I Forgot the Recipe
🎄 Holiday & Special Occasion

Trifle

⭐⭐⭐⭐4/5 · 5,126 ratings⭐⭐⭐⭐⭐ = the highest honor we bestow

I need to tell you about the summer of 2003, not because it was the best summer of my life (it wasn't; it was actually quite difficult in ways I won't get into here) but because it was the summer I ate Trifle for the first time, and that matters more than I would have predicted. I was sixteen, staying with my ex-girlfriend Simone for three weeks while my family dealt with some logistics that didn't involve me. Ex-girlfriend Simone lived in an apartment with a kitchen the size of a generous closet, and a landlord who had specifically prohibited cooking smells in the lease, a clause that my ex-girlfriend Simone violated every single day with absolutely no remorse. It was there, in that kitchen that smelled like garlic and old wood and the particular mustiness of a building that had been standing since before anyone currently living in it was born, that I had my first encounter with this dish. I didn't even know what it was. I sat down, a plate appeared in front of me, I took a bite, and something shifted. Not dramatically. Not with trumpets. More like a very quiet click, the way a door opens when you finally find the right key.

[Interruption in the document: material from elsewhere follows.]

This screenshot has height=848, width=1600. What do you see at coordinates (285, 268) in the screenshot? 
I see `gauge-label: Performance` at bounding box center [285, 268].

The version of Trifle I grew up eating is, I have since discovered, not the version most people know. The version I grew up with had been adapted by Mrs. Kowalski from next door over several decades into something that bore a family resemblance to the original but had evolved significantly, the way a language evolves when a community is isolated: similar structure, different vocabulary, entirely its own personality. When I finally ate the "real" version in a farmhouse kitchen in the south of France, I understood both things at once. This original was magnificent, and Mrs. Kowalski from next door's version was also magnificent, and they were the same dish in the way that a river and a lake are both water. I spent the entire meal trying to reverse-engineer the differences. I identified several. I forgot all of them on the flight home.

What I remember most about Trifle, the thing that no recipe has ever successfully conveyed, is the way it changes temperature as you eat it. It starts one way and arrives at your core another way, and somewhere in that transit something happens that turns a meal into an experience. The people who make it best seem to understand this intuitively. They talk about it the way musicians talk about feel: technically indefinable but absolutely real and immediately recognizable when it's there.

The recipe, which I promised myself I would include this time, is not included. I know. I can see the blank space below this paragraph as well as you can. What happened is that I started telling this story and the story, as it always does, pulled me somewhere I didn't plan to go, and by the time I surfaced the word count was high and my energy for the technical part was low. I want to cook Trifle for you, in the sense that I want you to be able to cook it for yourself, and I will find a way to make that happen. Not today. Today you have the story, which is arguably the more important part. The recipe is just instructions. The story is why it matters.